711.93/9–3047

Memorandum Prepared in the Department of State80

Memorandum for the President

Subject: Dr. Wang Shih-chieh, Chinese Minister for Foreign Affairs

Dr. Wang was educated in England and France, is an authority on comparative law and has been active in academic circles in China, both as university professor and president and as Minister of Education. Pro-western in his outlook, he represents the best type of modern progressive Chinese in the Government and, on some occasions, he has been able to influence the Generalissimo.

If Dr. Wang does not confine his visit to a call of courtesy, he is likely to touch on the subject presently of most concern to the Chinese Government, which is described in the following paragraph.

The Chinese fear that United States preoccupation with western Europe is resulting in neglect of China’s urgent need for American aid and they are seriously concerned lest the United States not extend to them substantial financial, economic and military assistance. They feel that the U. S. has a moral obligation to assist them: partly because of the American role at Yalta, which led to the Sino-Soviet Treaty of 1945 granting certain rights in Manchuria to the USSR, and partly because they regard their situation as similar to that of Greece and Turkey.81 They, of course, minimize their own inability to take sufficiently effective steps to carry out urgently required political, economic and military reforms which would strengthen their hand against the Communists and which are ultimately essential to the continued existence of their Government.

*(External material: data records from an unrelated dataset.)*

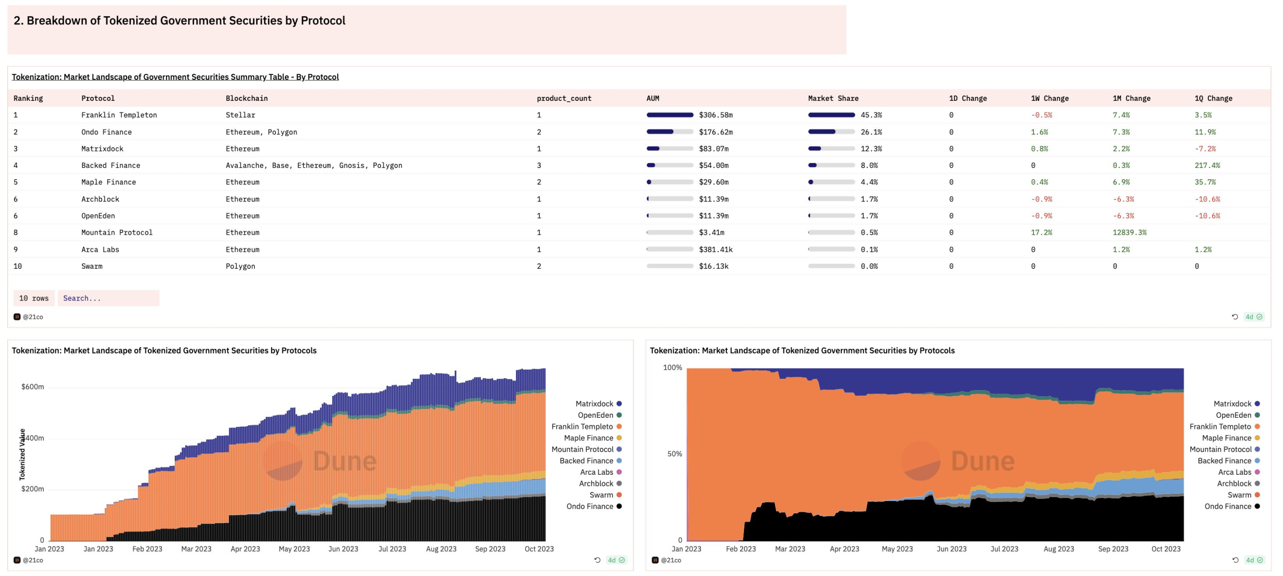The height and width of the screenshot is (576, 1283).
Task: Sort table by Market Share column header
Action: (x=833, y=98)
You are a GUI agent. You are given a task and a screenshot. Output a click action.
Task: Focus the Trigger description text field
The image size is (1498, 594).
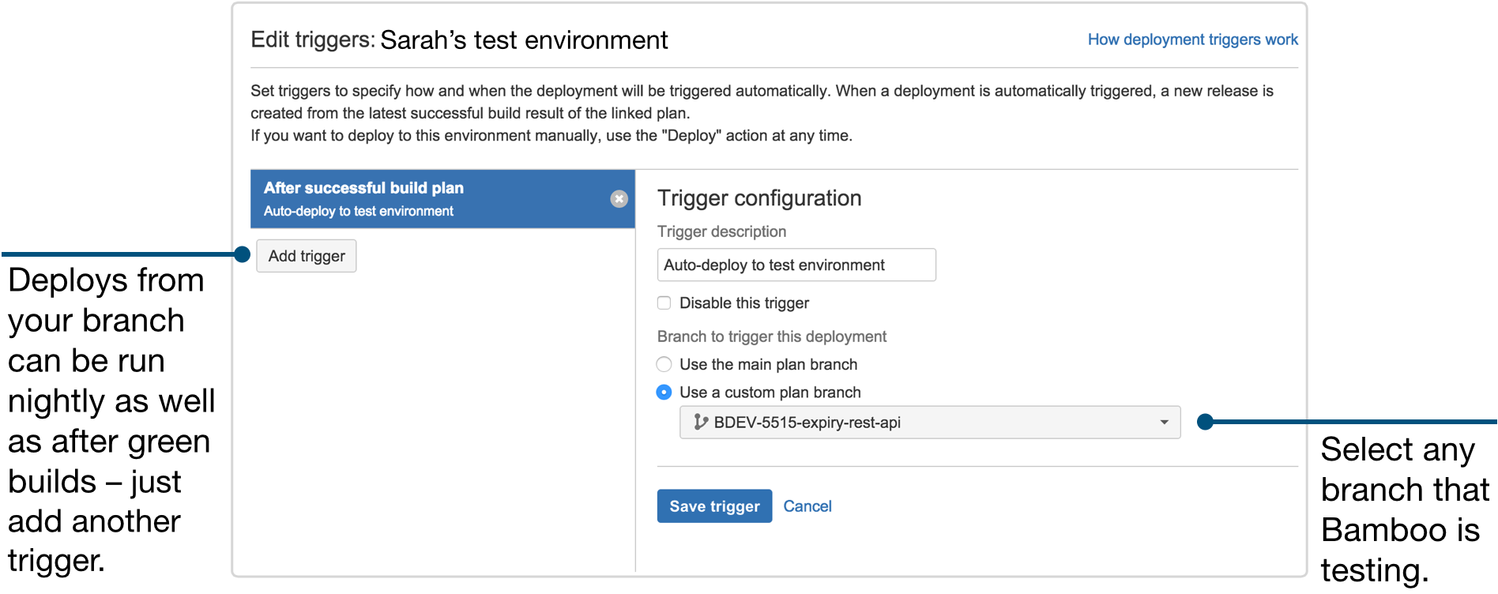pos(796,265)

If Dr. Wang should introduce the foregoing subject, it is suggested that he be informed that the United States does have a definite traditional interest in China and that China is not being overlooked by the United States in its consideration of the problems of economic recovery and rehabilitation throughout the world.

  1. Drafted on September 30 by Philip D. Sprouse, of the Division of Chinese Affairs, and handed by the Director of the Office of Far Eastern Affairs (Butterworth) to the Under Secretary of State (Lovett) for President Truman.
  2. See Department of State Bulletin, Supplement, Aid to Greece and Turkey, May 4, 1947, p. 827.